Task instructions: Please repeat the stretch of data from the start through the line containing "like [405, 1165]", swapping "center position" for "midpoint" and keeping everything else the same. Omit the pictures.

Material to process:
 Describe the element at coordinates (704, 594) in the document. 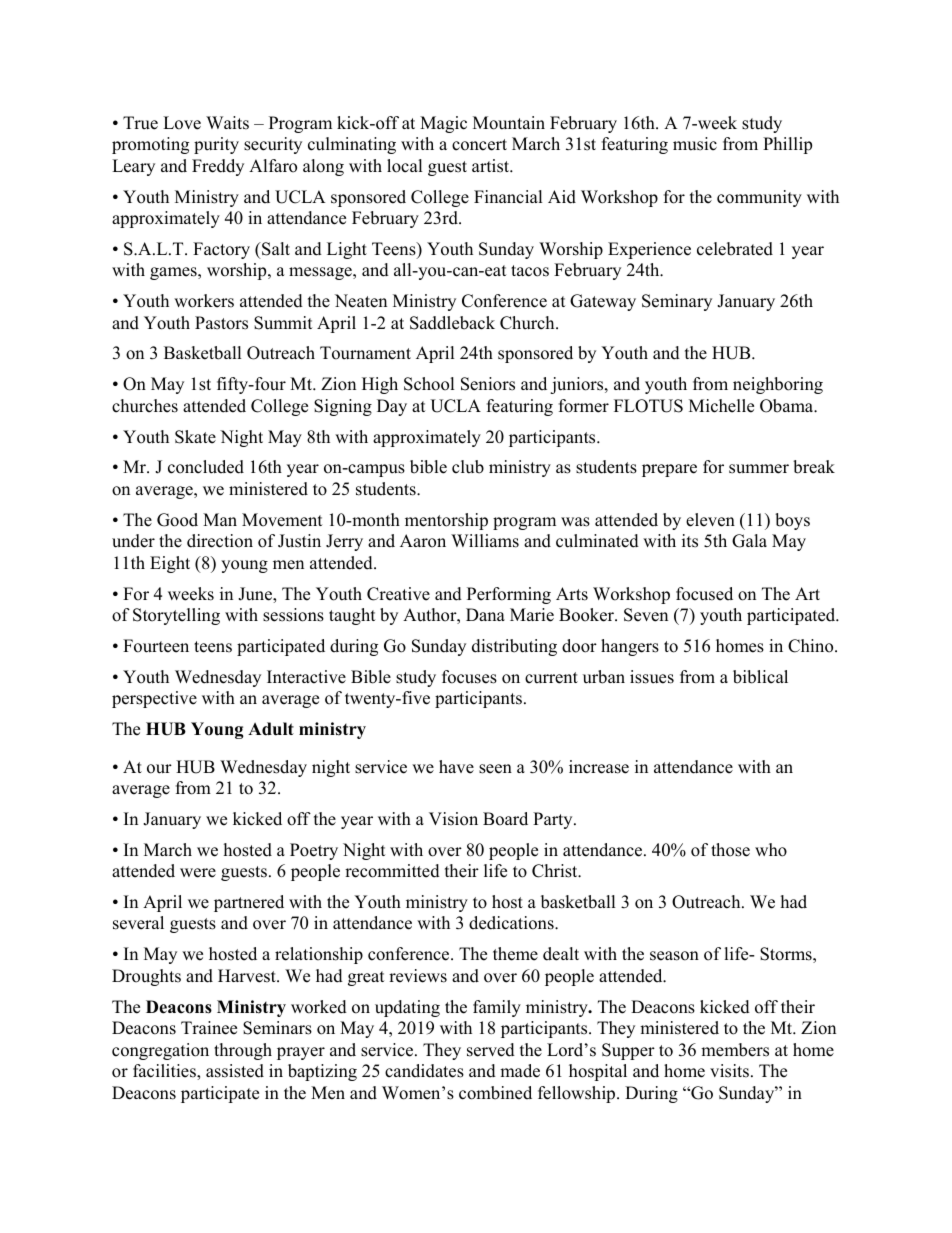

I see `focused` at that location.
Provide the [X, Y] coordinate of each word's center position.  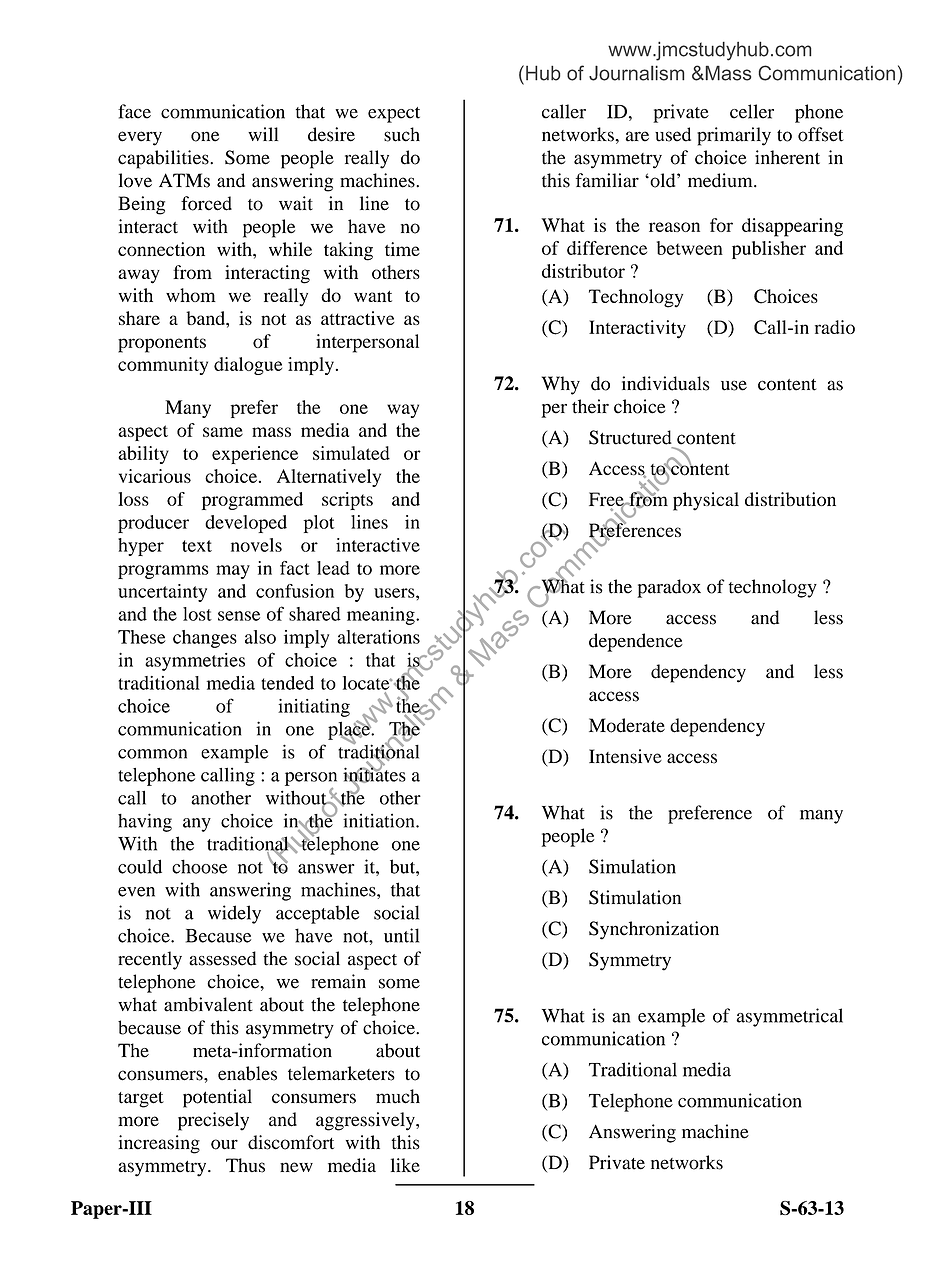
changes [205, 639]
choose [199, 866]
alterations [379, 637]
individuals [666, 383]
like [405, 1165]
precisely [213, 1121]
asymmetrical [790, 1017]
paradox [669, 588]
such [402, 134]
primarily [734, 136]
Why [561, 385]
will [263, 134]
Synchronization [654, 930]
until [401, 935]
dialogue [248, 366]
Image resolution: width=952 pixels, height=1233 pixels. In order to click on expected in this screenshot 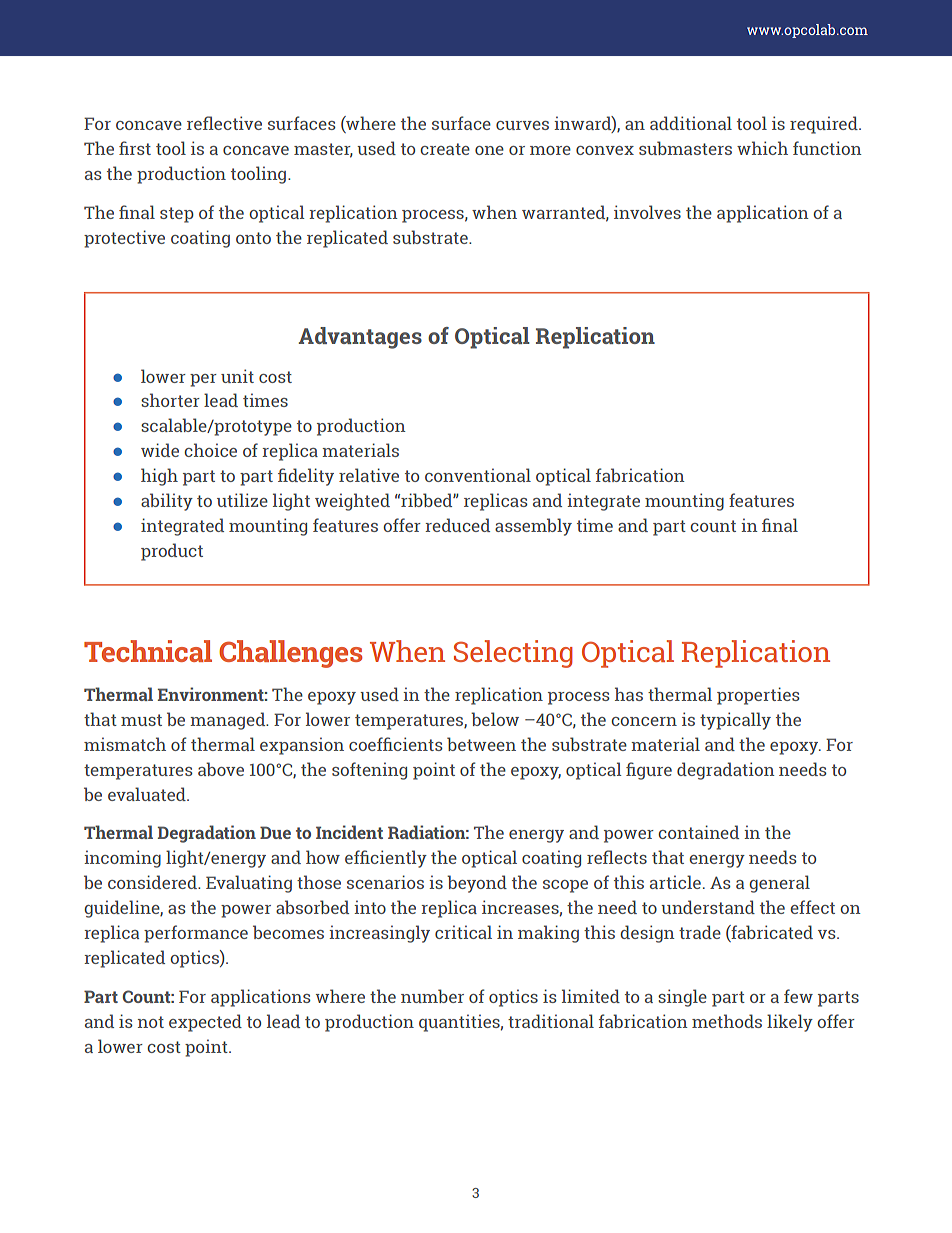, I will do `click(205, 1023)`.
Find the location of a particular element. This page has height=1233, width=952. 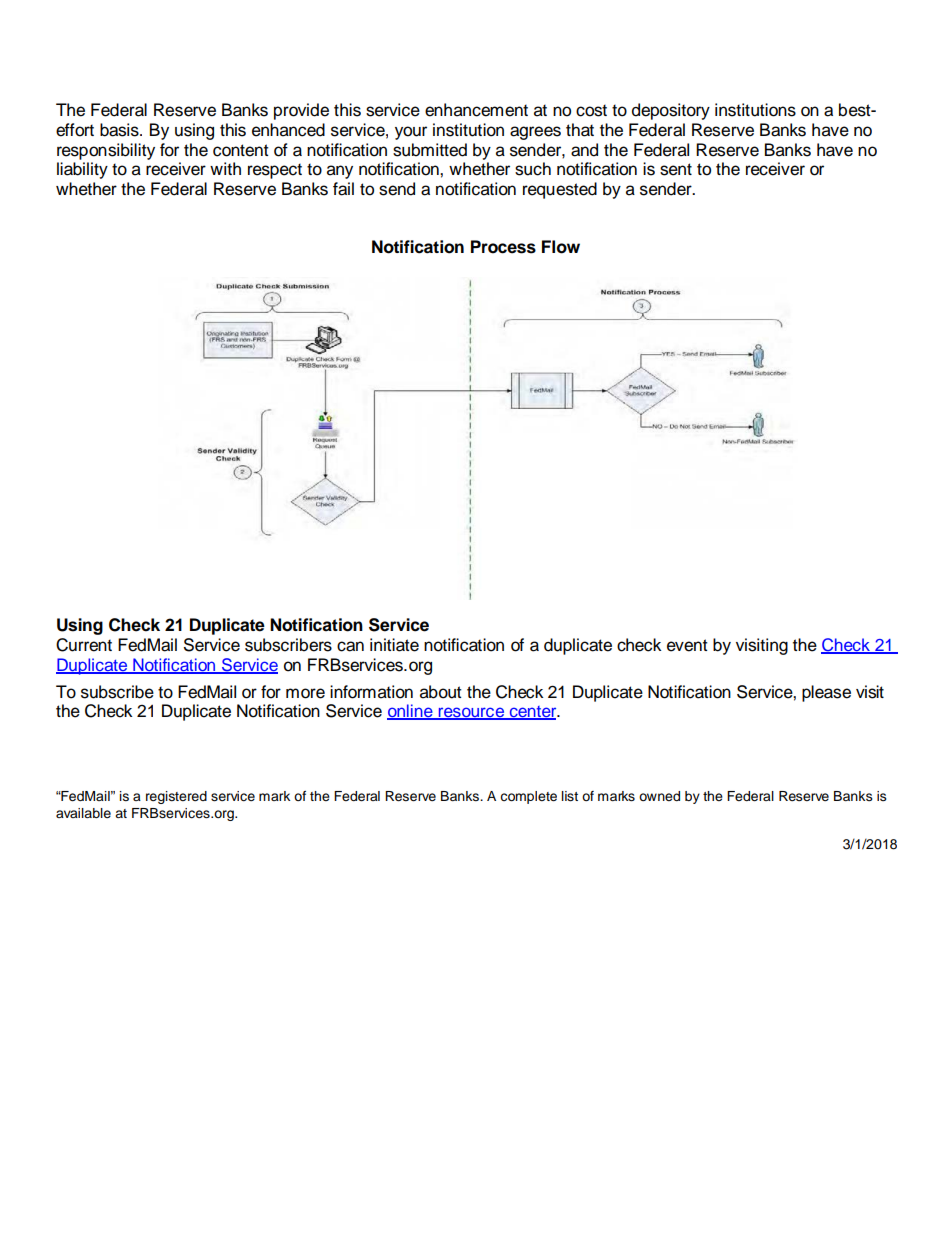

event is located at coordinates (687, 645).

Expected answer:
 Describe the element at coordinates (704, 594) in the document. 

I see `focused` at that location.
Provide the [X, Y] coordinate of each word's midpoint.  
changes [205, 639]
choose [199, 866]
alterations [379, 637]
individuals [666, 383]
like [405, 1165]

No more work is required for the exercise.